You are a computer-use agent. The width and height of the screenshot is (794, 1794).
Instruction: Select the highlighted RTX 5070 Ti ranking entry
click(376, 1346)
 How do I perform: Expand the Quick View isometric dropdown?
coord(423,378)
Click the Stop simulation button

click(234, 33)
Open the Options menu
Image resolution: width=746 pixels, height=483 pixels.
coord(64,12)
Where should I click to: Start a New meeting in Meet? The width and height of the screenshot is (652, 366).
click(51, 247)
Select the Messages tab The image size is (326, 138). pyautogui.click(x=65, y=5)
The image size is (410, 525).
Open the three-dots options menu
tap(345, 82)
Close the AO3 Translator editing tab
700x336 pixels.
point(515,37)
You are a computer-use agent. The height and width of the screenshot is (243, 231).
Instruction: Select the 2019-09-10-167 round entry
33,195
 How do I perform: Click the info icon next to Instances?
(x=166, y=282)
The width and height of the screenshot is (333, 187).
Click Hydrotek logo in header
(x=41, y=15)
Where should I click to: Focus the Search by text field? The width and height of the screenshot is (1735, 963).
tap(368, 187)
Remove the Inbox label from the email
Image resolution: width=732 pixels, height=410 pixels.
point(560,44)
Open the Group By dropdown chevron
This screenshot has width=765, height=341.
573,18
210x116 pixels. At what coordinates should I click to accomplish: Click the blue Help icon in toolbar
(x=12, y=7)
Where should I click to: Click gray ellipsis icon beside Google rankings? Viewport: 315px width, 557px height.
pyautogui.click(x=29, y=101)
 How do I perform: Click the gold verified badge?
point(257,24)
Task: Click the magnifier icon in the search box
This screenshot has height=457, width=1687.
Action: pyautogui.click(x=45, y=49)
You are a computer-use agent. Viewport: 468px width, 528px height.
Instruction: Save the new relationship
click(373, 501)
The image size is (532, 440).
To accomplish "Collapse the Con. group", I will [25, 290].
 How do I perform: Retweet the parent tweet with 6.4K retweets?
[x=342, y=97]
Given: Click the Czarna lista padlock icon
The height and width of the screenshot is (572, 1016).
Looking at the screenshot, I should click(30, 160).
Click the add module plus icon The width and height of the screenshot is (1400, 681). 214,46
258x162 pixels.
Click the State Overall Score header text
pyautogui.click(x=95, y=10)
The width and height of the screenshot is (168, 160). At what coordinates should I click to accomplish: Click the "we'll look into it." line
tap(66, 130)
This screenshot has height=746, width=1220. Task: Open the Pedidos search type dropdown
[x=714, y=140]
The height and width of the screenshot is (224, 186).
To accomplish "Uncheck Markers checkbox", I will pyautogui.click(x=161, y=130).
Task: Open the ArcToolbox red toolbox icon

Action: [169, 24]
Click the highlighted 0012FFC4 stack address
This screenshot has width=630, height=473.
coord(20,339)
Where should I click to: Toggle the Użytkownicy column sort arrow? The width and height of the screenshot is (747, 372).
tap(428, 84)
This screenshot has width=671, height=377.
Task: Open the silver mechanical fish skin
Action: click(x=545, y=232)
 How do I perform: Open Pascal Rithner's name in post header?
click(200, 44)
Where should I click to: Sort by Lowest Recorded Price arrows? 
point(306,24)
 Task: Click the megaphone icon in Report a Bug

----

▶ [Task details] All lines in the data that contain the word "will" should be copied.

▶ [Exercise result]
To accomplish "Collapse the Con. group", I will [25, 290].
To accomplish "Uncheck Markers checkbox", I will pyautogui.click(x=161, y=130).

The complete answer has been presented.